Of the 9 households, 55.6% had children under the age of 18; 77.8% were married couples living together; 11.1% had a female householder with no spouse or partner present. 11.1% of households consisted of individuals and 0.0% had someone living alone who was 65 years of age or older. The average household size was 2.0 and the average family size was 2.0.

32.3% of the population was under the age of 18, 6.5% from 18 to 24, 12.9% from 25 to 44, 35.5% from 45 to 64, and 12.9% who were 65 years of age or older. The median age was 37.8 years. For every 100 females, there were 47.6 males. For every 100 females ages 18 and older, there were 40.0 males.

===2010 census===
As of the census of 2010, there were 20 people, 9 households, and 5 families residing in the city. The population density was 222.2 PD/sqmi. There were 11 housing units at an average density of 122.2 /sqmi. The racial makeup of the city was 100.0% White.

There were 9 households, of which 33.3% had children under the age of 18 living with them, 55.6% were married couples living together, and 44.4% were non-families. 44.4% of all households were made up of individuals, and 11.1% had someone living alone who was 65 years of age or older. The average household size was 2.22 and the average family size was 3.20.
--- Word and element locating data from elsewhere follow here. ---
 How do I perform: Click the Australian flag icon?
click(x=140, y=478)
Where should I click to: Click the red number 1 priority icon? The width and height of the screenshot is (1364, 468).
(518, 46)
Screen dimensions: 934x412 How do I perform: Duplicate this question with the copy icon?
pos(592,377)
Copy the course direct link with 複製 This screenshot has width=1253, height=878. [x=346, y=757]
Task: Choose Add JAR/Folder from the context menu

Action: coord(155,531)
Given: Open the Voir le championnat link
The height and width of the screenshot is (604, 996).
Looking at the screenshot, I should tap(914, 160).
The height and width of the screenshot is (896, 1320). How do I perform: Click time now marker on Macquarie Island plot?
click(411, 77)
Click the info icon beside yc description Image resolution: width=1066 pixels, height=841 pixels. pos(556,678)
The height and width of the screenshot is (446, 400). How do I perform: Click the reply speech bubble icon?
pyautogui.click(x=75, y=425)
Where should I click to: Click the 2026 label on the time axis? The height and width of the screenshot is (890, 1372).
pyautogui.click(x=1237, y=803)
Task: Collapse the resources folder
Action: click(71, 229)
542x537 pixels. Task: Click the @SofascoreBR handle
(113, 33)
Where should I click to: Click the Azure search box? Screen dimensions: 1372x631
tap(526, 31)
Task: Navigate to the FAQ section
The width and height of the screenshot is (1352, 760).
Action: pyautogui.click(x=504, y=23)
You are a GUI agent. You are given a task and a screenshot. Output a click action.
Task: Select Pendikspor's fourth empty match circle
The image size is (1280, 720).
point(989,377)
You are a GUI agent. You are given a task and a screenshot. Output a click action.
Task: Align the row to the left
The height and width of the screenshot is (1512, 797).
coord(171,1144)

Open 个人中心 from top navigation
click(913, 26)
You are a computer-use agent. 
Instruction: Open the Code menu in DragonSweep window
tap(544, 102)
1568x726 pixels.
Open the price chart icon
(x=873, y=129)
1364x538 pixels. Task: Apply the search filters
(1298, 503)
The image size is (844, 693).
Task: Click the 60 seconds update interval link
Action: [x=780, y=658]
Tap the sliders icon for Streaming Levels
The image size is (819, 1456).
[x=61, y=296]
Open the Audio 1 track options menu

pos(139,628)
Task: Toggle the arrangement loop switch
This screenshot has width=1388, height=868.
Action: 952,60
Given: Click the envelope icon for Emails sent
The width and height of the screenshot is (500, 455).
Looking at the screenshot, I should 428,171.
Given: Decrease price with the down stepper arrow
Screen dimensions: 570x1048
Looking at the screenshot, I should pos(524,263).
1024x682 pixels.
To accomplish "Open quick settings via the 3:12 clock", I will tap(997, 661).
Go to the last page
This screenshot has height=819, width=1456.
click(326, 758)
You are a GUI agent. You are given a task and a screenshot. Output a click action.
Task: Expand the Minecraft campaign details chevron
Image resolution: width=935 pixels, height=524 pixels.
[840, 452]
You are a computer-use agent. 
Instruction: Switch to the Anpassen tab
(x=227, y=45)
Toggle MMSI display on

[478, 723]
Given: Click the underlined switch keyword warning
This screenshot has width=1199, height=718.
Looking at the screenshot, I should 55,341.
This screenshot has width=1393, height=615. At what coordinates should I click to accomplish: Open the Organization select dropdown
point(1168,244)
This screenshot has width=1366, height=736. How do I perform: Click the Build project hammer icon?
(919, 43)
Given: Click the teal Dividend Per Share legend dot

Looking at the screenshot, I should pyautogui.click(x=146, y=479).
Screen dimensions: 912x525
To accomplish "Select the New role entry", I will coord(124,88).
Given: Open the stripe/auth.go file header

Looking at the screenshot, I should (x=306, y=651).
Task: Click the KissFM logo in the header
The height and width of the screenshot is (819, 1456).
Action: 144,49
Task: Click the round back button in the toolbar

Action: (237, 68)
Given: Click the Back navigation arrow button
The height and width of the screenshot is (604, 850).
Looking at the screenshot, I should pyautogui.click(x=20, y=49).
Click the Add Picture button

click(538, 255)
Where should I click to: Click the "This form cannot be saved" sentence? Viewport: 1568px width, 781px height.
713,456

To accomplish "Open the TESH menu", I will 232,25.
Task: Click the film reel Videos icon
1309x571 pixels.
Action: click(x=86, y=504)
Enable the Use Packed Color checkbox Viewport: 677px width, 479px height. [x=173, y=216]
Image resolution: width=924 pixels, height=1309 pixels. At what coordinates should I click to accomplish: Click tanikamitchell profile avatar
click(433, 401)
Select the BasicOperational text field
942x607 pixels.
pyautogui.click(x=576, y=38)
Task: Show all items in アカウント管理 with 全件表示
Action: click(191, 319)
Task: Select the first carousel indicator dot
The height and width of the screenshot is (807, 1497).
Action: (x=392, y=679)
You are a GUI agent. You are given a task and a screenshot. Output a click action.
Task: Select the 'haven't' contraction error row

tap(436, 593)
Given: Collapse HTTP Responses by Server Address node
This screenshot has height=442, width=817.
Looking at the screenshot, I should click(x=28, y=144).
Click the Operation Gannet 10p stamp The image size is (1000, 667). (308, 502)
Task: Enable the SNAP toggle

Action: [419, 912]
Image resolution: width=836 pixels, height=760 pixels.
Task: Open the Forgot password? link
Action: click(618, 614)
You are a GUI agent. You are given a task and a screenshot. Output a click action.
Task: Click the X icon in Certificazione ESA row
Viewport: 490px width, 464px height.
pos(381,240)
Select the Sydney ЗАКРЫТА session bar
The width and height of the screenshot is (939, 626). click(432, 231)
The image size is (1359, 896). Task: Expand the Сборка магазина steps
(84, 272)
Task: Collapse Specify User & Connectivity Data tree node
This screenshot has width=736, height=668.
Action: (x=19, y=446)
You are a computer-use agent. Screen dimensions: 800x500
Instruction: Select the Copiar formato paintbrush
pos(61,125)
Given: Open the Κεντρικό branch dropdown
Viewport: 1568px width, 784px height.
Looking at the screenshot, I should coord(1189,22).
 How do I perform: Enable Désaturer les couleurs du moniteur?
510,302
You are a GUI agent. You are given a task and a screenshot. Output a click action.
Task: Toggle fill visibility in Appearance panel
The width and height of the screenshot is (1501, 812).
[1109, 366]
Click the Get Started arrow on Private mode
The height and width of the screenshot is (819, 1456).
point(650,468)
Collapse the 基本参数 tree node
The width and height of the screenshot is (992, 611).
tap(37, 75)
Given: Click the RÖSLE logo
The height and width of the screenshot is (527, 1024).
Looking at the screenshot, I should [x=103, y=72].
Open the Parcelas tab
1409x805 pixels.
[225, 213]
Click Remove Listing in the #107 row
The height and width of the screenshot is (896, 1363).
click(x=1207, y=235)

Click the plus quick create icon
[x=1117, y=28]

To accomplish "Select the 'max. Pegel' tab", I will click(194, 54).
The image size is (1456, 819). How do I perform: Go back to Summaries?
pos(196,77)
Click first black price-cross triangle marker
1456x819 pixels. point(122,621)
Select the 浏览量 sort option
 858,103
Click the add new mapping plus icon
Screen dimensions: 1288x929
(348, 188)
The median age in the city was 46 years. 25% of residents were under the age of 18; 5% were between the ages of 18 and 24; 15% were from 25 to 44; 40% were from 45 to 64; and 15% were 65 years of age or older. The gender makeup of the city was 50.0% male and 50.0% female.

===2000 census===
As of the census of 2000, there were 21 people, 9 households, and 3 families residing in the city. The population density was 241.9 PD/sqmi. There were 13 housing units at an average density of 149.8 /sqmi. The racial makeup of the city was 90.48% White and 9.52% Native American.

There were 9 households, out of which 22.2% had children under the age of 18 living with them, 44.4% were married couples living together, and 55.6% were non-families. 55.6% of all households were made up of individuals, and 33.3% had someone living alone who was 65 years of age or older. The average household size was 2.33 and the average family size was 3.75.

In the city, the population was spread out, with 9.5% under the age of 18, 14.3% from 18 to 24, 38.1% from 25 to 44, 9.5% from 45 to 64, and 28.6% who were 65 years of age or older. The median age was 42 years. For every 100 females, there were 90.9 males. For every 100 females age 18 and over, there were 90.0 males.

The median income for a household in the city was $21,875, and the median income for a family was $13,750. Males had a median income of $20,000 versus $0 for females. The per capita income for the city was $14,536. There were no families and 18.2% of the population living below the poverty line, including no under eighteens and 40.0% of those over 64.

==Education==
The community is served by Rural Vista USD 481 public school district.